[Records for the exercise — start]
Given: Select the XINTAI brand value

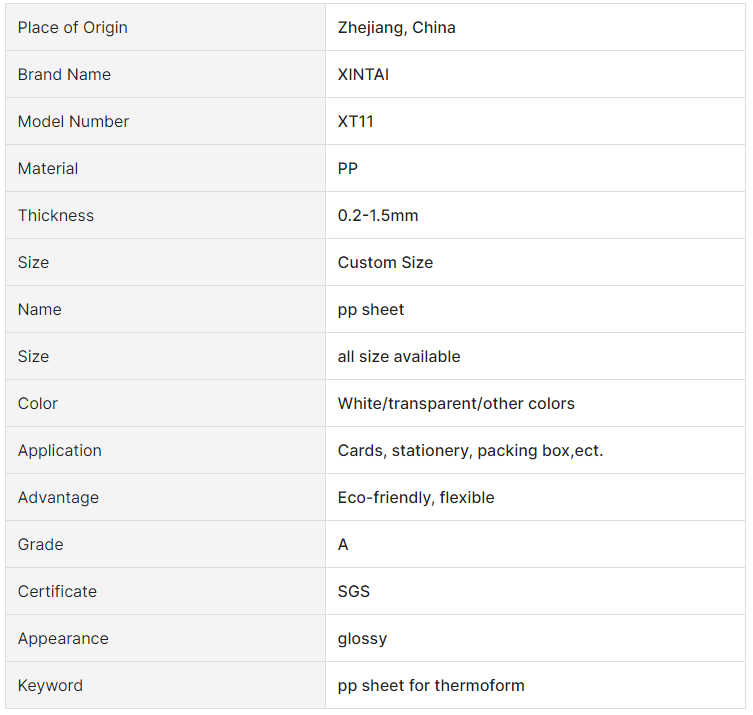Looking at the screenshot, I should (x=363, y=75).
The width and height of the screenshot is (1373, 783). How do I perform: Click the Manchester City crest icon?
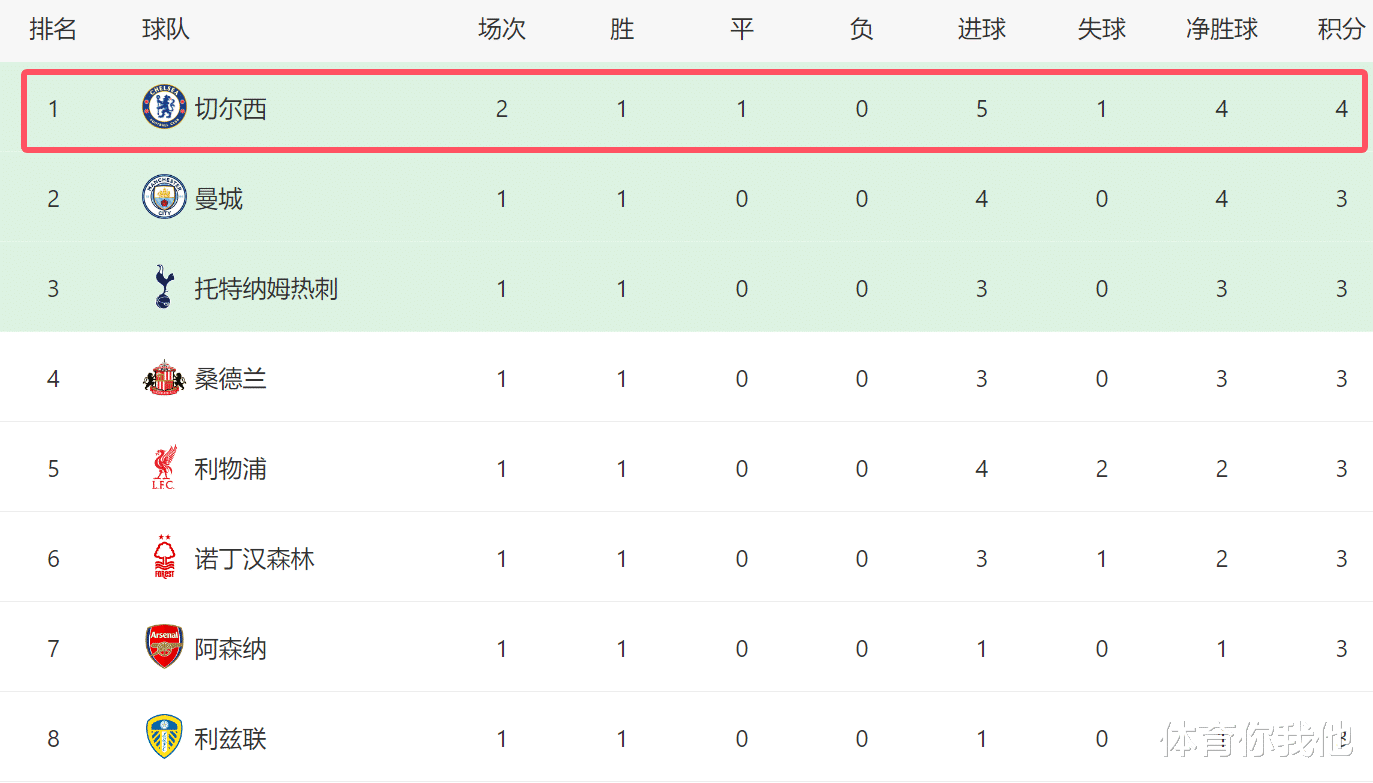[164, 198]
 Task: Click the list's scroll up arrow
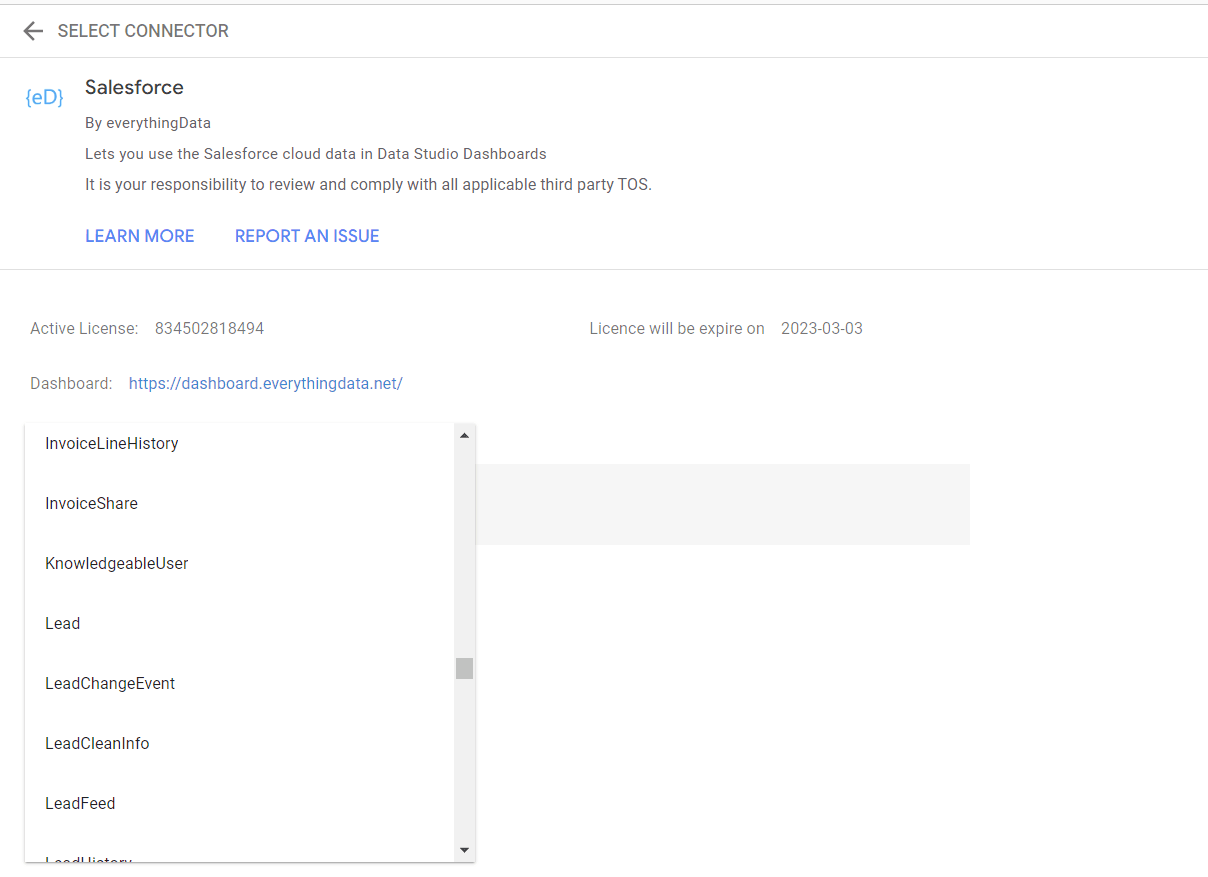[x=464, y=435]
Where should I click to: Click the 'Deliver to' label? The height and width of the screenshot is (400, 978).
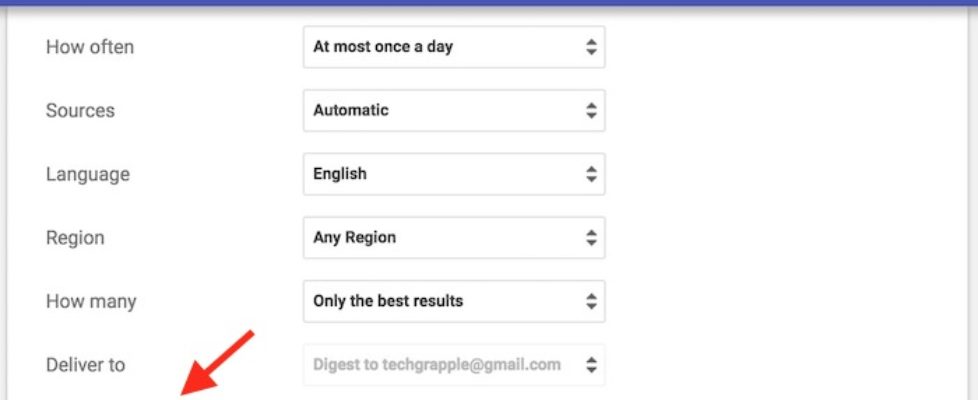[86, 365]
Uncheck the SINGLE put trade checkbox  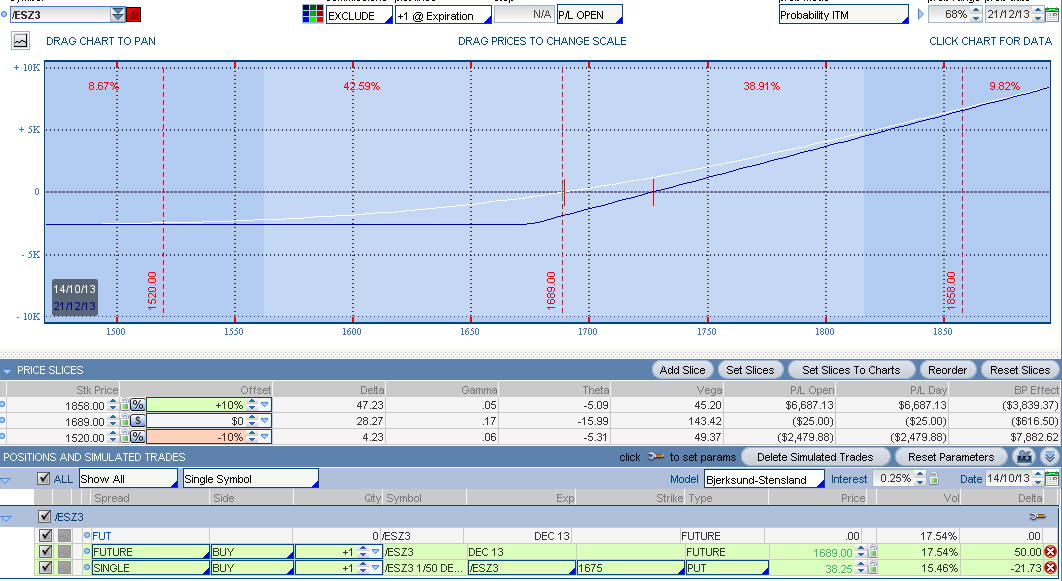pyautogui.click(x=45, y=568)
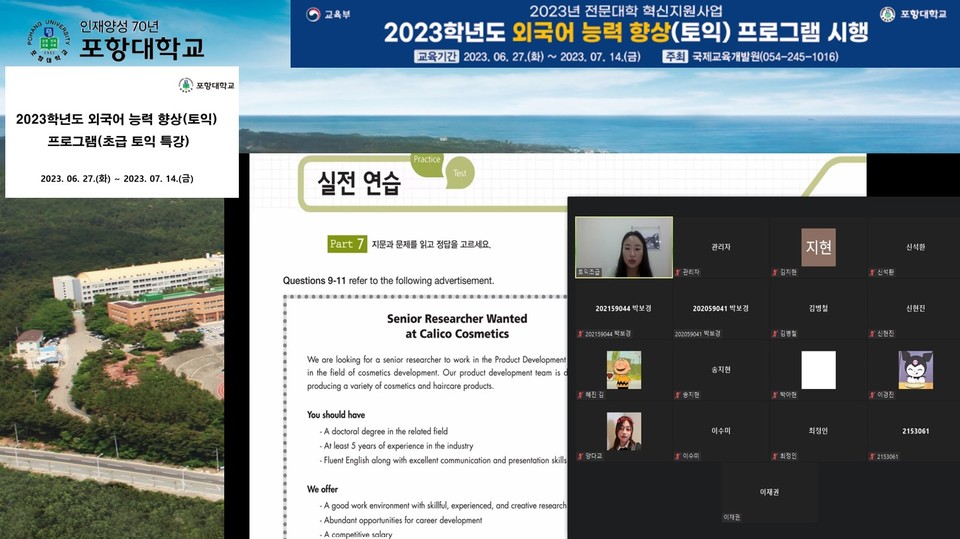Select the blank white avatar tile
This screenshot has width=960, height=539.
pyautogui.click(x=818, y=370)
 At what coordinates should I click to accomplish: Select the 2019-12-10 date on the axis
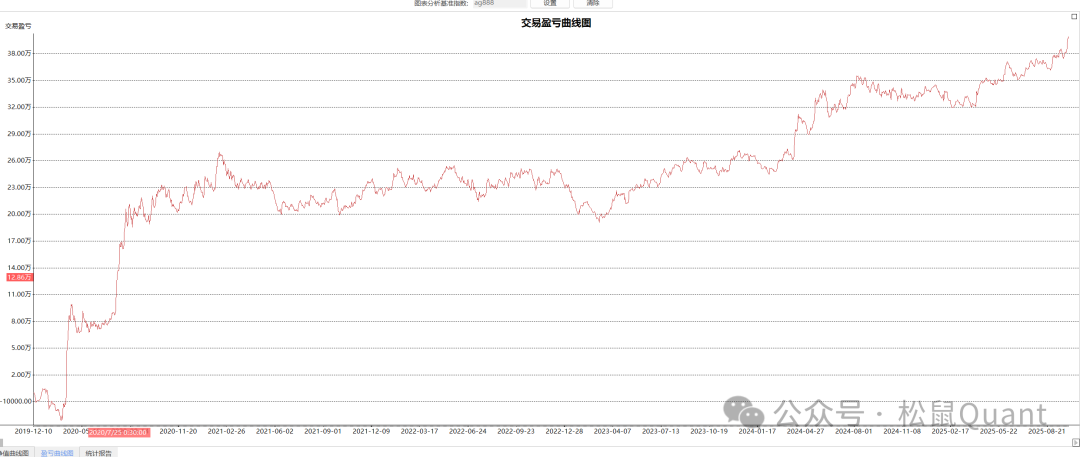[33, 432]
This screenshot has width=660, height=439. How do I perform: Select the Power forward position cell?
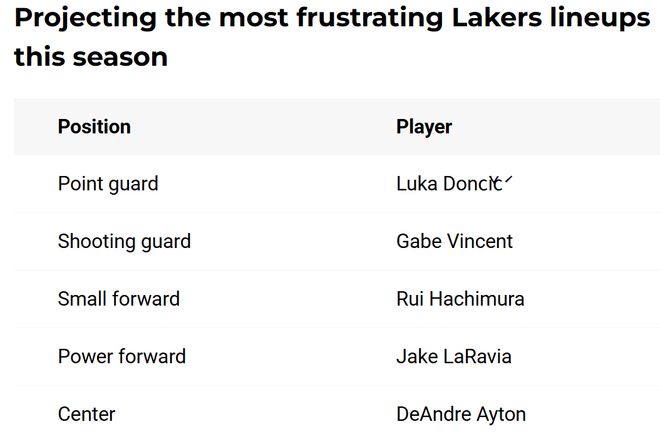point(122,357)
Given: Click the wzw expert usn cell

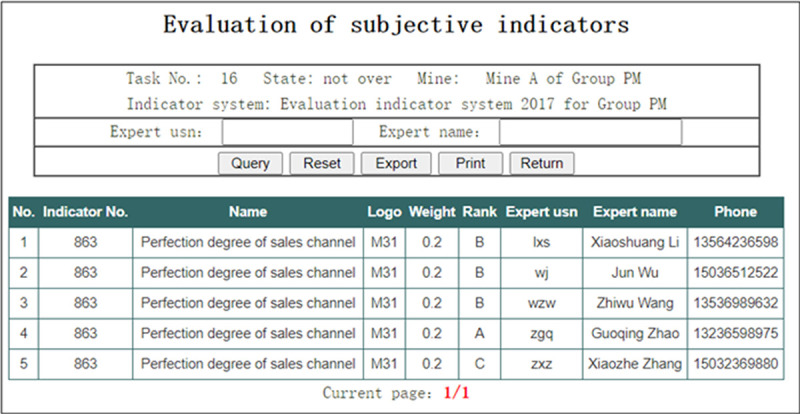Looking at the screenshot, I should click(541, 303).
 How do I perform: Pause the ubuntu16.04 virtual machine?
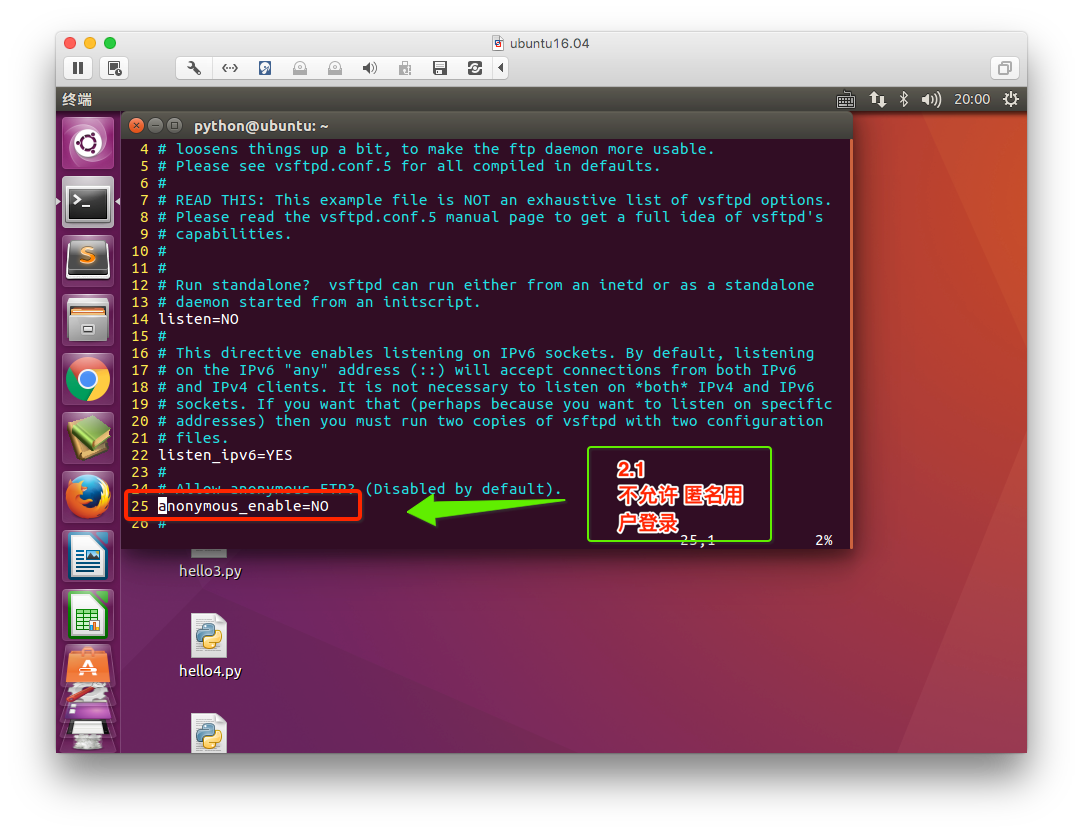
[Records for the exercise — finish]
## Task item
The lines from the one containing "This screenshot has width=660, height=439." to the end of the material must be output exactly, both ends included; no picture may appear.

## The completed task
This screenshot has width=660, height=439. How do I perform: Select the Power forward position cell?
point(122,357)
Given: Click the wzw expert usn cell

Looking at the screenshot, I should click(541, 303).
 How do I perform: Pause the ubuntu16.04 virtual machine?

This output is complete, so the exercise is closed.